Set down exactly each line of the entries below, beginning at the one that contains "This screenshot has width=1024, height=786." and ending at the last, and no others.

## RECORDS SHOWN:
Segment Open

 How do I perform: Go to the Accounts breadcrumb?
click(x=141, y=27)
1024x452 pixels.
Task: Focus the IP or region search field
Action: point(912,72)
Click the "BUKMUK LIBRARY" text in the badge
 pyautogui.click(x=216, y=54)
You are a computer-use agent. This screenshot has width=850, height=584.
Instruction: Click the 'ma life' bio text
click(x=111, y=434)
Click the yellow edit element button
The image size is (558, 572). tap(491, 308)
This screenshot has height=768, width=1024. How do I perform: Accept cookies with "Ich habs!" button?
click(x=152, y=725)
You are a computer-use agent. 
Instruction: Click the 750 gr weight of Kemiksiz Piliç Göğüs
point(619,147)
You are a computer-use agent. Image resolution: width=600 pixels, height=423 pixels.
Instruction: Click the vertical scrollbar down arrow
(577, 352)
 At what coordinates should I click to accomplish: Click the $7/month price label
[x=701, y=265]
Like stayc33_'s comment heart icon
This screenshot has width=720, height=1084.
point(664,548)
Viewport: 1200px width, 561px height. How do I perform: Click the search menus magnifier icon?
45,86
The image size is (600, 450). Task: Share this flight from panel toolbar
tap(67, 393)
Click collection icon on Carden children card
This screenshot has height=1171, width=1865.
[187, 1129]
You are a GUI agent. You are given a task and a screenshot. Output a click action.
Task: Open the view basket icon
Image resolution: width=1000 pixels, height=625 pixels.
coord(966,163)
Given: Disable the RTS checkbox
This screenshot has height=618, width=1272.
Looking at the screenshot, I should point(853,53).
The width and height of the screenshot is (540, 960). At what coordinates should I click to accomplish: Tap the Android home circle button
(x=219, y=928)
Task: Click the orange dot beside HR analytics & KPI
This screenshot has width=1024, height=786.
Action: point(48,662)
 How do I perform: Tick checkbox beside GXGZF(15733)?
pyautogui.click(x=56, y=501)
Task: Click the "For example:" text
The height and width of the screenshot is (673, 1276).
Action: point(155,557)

Segment Closed

## EXPECTED ANSWER:
This screenshot has width=1024, height=786.
Action: point(48,662)
 How do I perform: Tick checkbox beside GXGZF(15733)?
pyautogui.click(x=56, y=501)
Task: Click the "For example:" text
The height and width of the screenshot is (673, 1276).
Action: point(155,557)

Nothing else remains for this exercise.